Les patrouilles de divisionnaires ne s’aventurent jamais jusqu’au Cloaque. Des transactions interdites ont lieu dans ce dédale d’habitations sommaires et d’usines clandestines où même la vie se monnaie. La survie y est une lutte constante et, la loi n’ayant pas cours ici, aucun des infortunés résidents du Cloaque n’hésitera à tuer pour s’emparer de ce que possède son voisin. Toute notion d’entraide ayant disparu, certains n’hésiteront pas à s’attaquer même aux plus faibles et aux plus démunis. De nombreux éclats de la bombe aethérique se sont logés dans les parois du cratère, certains même dans ses tréfonds. Les miséreux du Cloaque sont à la recherche perpétuelle de ces éclats, capables de changer le cours de leur existence… s’ils parviennent à vivre assez longtemps pour profiter de leur précieuse découverte et l’apporter jusqu’au Carrefour.
Un impressionnant réseau criminel s’est constitué au sein des bas quartiers. Voleurs, bandes de rançonneurs, tueurs de métier et divisionnaires déchus se sont regroupés pour former une sinistre assemblée. Ces bandes conduisent des raids dans la Ville Haute, pillant ce qu’ils peuvent avant d’être pris en chasse par les patrouilles de la Roue de Fer. Utilisant tunnels cachés et cordes dissimulées, ils se précipitent alors vers le Cloaque, sachant pertinemment que les divisionnaires n’auront pas le courage de les y poursuivre. Aussi, nombreux sont les Chasseurs de primes qui tentent leur chance dans ce lieu, à l’affut d’une récompense juteuse qui leur permettrait de s’enrichir suffisamment pour ne jamais avoir à y remettre les pieds.
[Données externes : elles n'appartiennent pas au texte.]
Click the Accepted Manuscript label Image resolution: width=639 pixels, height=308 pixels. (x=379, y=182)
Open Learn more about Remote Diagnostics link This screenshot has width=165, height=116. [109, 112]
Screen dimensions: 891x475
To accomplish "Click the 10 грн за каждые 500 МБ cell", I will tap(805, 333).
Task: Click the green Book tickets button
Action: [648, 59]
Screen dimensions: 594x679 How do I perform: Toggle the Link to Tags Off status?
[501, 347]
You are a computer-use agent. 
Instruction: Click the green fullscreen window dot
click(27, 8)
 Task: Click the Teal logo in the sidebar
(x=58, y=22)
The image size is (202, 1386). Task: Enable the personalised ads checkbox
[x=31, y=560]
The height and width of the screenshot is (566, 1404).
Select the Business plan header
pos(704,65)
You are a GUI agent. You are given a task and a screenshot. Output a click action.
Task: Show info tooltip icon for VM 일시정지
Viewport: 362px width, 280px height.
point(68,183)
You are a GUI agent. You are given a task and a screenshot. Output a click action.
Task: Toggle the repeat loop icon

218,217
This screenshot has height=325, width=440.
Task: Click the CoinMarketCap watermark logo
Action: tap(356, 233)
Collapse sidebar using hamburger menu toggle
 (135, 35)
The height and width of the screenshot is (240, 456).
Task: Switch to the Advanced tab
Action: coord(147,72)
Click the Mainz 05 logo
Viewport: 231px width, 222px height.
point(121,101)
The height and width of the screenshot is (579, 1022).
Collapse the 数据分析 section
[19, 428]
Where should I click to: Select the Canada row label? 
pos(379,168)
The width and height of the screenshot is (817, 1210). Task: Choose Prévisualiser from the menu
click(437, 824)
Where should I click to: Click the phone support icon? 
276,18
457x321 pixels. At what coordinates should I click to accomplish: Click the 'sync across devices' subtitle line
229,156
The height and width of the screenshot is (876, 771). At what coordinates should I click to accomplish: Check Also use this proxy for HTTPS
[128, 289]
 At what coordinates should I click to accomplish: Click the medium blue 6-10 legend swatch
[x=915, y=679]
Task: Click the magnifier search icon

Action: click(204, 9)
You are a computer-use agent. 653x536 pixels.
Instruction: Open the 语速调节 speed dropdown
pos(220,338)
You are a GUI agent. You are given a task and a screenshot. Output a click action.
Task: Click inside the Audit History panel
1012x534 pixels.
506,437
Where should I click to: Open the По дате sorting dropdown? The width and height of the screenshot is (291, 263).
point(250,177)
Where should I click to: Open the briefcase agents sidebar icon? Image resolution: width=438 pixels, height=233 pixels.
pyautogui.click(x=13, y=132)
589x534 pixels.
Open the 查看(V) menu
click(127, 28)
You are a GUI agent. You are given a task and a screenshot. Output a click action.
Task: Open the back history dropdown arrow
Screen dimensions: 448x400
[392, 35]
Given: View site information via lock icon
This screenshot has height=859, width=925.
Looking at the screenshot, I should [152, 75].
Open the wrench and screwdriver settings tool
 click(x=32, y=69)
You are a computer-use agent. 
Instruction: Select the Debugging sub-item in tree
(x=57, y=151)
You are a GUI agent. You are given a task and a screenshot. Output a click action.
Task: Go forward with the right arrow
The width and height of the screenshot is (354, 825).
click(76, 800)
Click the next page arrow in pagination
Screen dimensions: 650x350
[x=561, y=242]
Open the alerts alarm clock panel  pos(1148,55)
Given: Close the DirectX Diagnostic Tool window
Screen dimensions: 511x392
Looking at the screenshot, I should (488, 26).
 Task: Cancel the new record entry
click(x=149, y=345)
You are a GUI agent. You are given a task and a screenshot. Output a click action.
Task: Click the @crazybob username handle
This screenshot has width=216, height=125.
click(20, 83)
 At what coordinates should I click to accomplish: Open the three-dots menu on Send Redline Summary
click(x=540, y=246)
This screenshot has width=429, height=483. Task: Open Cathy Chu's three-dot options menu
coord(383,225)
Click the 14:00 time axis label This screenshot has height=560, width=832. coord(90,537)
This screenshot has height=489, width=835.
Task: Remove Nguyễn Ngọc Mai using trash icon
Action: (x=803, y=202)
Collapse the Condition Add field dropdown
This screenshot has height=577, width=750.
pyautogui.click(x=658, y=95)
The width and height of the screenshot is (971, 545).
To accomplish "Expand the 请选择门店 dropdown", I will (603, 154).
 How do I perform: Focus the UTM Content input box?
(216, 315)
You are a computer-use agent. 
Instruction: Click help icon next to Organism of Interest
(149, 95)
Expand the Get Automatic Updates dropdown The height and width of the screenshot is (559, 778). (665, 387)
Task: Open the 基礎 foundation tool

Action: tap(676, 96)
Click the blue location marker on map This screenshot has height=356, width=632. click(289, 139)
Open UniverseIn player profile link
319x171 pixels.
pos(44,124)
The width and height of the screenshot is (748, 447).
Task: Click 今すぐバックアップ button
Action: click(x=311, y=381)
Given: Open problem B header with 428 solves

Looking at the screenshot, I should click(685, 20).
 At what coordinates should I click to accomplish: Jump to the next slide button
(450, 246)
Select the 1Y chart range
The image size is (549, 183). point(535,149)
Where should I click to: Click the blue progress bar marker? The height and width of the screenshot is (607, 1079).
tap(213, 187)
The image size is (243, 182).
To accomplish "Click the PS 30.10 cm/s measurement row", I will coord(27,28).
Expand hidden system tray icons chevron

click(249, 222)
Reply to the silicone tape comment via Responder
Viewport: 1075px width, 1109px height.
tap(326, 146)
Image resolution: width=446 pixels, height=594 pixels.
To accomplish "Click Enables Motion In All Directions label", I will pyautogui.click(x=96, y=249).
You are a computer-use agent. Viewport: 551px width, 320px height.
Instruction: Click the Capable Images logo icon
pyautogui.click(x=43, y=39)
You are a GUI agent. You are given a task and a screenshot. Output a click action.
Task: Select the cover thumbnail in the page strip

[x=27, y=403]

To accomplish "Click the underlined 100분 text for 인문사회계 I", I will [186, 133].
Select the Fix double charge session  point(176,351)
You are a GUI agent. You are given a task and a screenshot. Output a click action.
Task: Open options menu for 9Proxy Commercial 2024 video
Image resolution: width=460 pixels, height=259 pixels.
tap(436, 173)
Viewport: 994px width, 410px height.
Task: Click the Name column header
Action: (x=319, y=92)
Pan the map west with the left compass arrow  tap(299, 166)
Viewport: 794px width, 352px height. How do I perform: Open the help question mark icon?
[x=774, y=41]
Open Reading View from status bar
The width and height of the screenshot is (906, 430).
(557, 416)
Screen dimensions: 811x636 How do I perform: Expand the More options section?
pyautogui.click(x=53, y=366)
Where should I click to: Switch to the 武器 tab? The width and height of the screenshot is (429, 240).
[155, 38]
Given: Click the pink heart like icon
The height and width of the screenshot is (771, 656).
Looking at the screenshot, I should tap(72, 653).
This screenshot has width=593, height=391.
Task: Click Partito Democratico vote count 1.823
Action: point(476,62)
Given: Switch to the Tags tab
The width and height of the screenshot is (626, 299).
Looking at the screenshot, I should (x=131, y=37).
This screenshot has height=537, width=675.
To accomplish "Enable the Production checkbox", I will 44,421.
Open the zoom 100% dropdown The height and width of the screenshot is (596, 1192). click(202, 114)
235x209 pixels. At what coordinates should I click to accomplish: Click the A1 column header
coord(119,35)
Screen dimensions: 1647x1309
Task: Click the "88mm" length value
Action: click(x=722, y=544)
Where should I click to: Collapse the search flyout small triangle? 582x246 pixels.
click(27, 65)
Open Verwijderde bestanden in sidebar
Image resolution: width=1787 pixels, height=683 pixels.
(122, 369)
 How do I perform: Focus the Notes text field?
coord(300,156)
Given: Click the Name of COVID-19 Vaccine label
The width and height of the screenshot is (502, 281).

Ces individus, parfois couronnés de succès, passent pour la seule figure d’autorité aux yeux des nécessiteux. Ils apportent également à ces derniers la preuve qu’il existe un monde au-delà de la chape de malheur qui écrase les bas quartiers.
Dans l’ombre des profondeurs du cratère vit un individu mystérieux, une figure devenue légendaire parmi les pauvres et les mendiants. Valentian Price, surnommé le Vendeur d’avenirs, détient en réalité un pouvoir équivalent à celui des Barons de Fer. Le Cloaque est son royaume et il compte plus d’âmes qu’il ne lui en faut pour parvenir à ses fins.